Sunday, September 6, 2009

Banal Soviet Bureaucrats Mask Terror Of Soviet Communism

The Yale University Press has been publishing a series of books on Soviet Communist rule in Russia utilizing primary documents from archives that have come available since the collapse of the Soviet Union in 1991.

They have started to put some of their recent works actual documents on the internet. One of them is files from the KGB on Andrei Sakharov. This noted Soviet atomic scientist became a leading dissident in the late Sixties and Seventies causing no end of problems for the Brezhnev regime.

Many of the source documents are reports on Sakharov's activities sent under Yuri Andropov's signature to the Central Committee. Andropov was the head of the KGB and ended up being the last leader of Soviet Russia before Gorbachov.

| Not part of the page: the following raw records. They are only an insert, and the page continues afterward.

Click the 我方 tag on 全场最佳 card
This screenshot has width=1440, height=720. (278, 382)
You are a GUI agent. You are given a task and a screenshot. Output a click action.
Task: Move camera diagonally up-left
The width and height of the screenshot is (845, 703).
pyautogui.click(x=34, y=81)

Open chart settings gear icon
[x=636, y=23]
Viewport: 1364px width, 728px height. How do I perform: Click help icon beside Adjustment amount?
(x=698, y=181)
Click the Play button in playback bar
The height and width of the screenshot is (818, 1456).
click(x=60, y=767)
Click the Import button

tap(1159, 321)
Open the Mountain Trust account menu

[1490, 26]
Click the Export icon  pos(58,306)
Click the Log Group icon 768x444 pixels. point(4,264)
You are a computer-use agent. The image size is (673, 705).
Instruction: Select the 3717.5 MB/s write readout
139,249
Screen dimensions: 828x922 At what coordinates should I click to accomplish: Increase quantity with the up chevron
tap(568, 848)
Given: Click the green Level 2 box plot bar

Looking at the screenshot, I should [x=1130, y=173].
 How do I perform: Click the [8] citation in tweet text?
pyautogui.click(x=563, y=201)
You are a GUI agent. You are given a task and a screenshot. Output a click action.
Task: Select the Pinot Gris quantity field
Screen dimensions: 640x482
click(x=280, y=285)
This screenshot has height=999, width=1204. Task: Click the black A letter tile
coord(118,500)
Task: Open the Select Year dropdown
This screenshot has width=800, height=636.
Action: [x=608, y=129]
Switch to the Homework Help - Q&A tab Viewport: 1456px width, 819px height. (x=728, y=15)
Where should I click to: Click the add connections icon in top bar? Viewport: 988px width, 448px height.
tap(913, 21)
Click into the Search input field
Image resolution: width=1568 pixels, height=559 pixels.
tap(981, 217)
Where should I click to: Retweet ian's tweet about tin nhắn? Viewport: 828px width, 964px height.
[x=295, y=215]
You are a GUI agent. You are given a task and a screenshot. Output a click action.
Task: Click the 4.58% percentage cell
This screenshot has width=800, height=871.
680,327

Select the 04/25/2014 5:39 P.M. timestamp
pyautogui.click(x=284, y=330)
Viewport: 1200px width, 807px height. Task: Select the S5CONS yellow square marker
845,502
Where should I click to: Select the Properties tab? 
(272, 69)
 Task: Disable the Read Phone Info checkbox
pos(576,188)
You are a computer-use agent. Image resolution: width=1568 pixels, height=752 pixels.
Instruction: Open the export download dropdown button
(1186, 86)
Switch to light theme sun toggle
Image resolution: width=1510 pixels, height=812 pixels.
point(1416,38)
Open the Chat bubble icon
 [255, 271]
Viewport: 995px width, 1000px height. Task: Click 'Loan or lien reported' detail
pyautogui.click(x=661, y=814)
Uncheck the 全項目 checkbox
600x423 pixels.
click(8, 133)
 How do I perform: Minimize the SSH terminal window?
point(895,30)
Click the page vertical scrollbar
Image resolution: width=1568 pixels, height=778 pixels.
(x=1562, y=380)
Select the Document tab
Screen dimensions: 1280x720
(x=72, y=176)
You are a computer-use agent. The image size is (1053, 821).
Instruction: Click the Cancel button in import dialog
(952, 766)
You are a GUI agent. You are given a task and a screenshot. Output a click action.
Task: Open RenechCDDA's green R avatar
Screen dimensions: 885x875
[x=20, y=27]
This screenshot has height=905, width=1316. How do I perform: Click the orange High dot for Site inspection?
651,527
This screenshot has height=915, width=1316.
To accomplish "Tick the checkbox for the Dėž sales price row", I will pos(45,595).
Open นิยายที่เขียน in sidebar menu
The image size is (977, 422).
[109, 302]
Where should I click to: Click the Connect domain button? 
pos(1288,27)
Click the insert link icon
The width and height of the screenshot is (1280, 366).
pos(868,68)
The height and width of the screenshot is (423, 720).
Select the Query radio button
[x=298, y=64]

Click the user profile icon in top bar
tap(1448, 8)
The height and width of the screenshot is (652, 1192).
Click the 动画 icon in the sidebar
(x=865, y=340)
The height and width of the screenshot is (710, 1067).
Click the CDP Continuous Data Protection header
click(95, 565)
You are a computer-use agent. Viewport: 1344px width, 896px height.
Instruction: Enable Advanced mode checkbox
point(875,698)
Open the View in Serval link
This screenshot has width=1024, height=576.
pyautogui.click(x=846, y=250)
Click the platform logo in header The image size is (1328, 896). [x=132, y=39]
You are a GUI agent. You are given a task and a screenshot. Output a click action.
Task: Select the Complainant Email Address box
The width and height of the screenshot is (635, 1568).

Some of the highlights include reports like this: "Sakharov continues to produce and disseminate slanderous letters concerning Soviet reality. In conversations with his confederates, Sakharov assesses policies of the Party and government from a negative standpoint, and he also associates himself with demagogic assertions of nationalistically inclined individuals about the situation of Jews in the USSR."

Another work is about Stalin's persecution of the COMINTERN and the elimination of foriegn Communists. One particularly interesting document is a statement of Irena Kun the sister of Hungarian Communist Bela Kun. Bela Kun was able to establish a Communist regime in Hungary for a few years after World War I. In the Thirties many of the leaders fled to the Soviet Union and were eventually punished by Stalin. Irena Kun is trying to protect herself by claiming that Georg Benedek another Hungarian in Moscow made up stories about her being a Trotskyist and traitor.

Kun blames a bad recommendation from her brother for his denouncing her. "I have known Benedek for 3 years, we live in the same building. He studied at the VKU where I was working. I always knew that he was mentally unsound. But I would never have suspected him of being so mean until, according to his own words, c. Bela Kun refused to give him a recommendation to the KUNMZ graduate school in June-August 1935. After that, he started telling me and c. E. Nagy[iv] things that aroused my suspicions that Benedek was either crazy or an agent provocateur."

The documents illustrate the paranoia among the intellectuals of a movement where they spent decades eating each other and protecting themselves. They could trust no one or anyone. They also showed the dutiful bureaucrats of the KGB and Party routinely reporting on each other to higher ups explaining faults and problems by blaming poor commitment to the Soviet cause or foreign provocateurs.

In all it shows that large numbers of people spent all their time running around reporting on each other in lengthy memorandum. Certainly these people contributed little of meaning to society or the economy. It might explain all the problems the Soviet economy might have had.